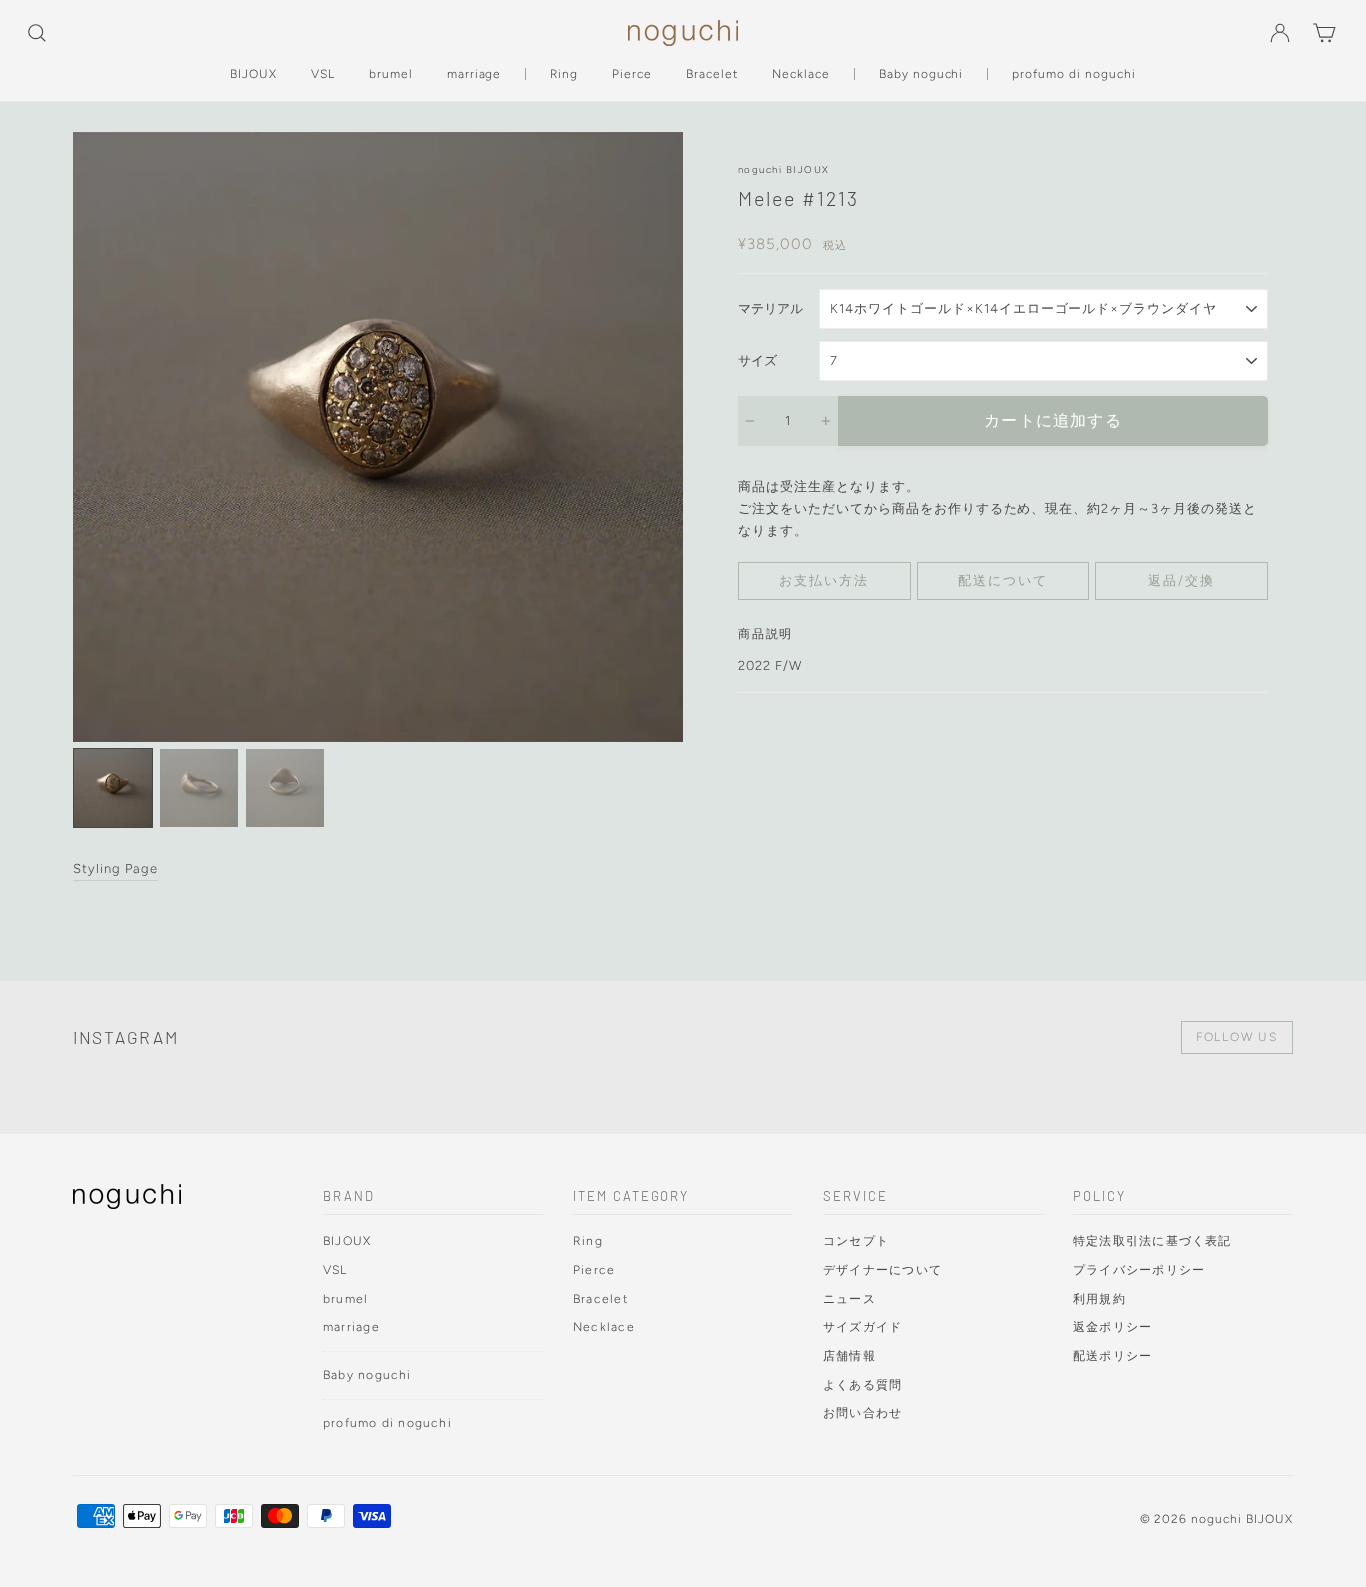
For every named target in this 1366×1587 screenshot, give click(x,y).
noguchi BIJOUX (783, 169)
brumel (391, 74)
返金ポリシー (1112, 1326)
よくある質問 (862, 1384)
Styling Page (115, 868)
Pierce (632, 74)
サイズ (757, 360)
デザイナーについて (882, 1269)
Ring (564, 74)
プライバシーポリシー (1139, 1269)
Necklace (801, 74)
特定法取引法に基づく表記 (1152, 1240)
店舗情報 (849, 1355)
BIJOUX (253, 74)
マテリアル (770, 308)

########################################

◆ Task prompt ◆
Except for the pictures, set down all of the records exactly.

◆ Task solution ◆
For every named target in this 1366×1587 screenshot, give click(x,y).
noguchi BIJOUX (783, 169)
brumel (391, 74)
返金ポリシー (1112, 1326)
よくある質問 (862, 1384)
Styling Page (115, 868)
Pierce (632, 74)
サイズ (757, 360)
デザイナーについて (882, 1269)
Ring (564, 74)
プライバシーポリシー (1139, 1269)
Necklace (801, 74)
特定法取引法に基づく表記 (1152, 1240)
店舗情報 (849, 1355)
BIJOUX (253, 74)
マテリアル (770, 308)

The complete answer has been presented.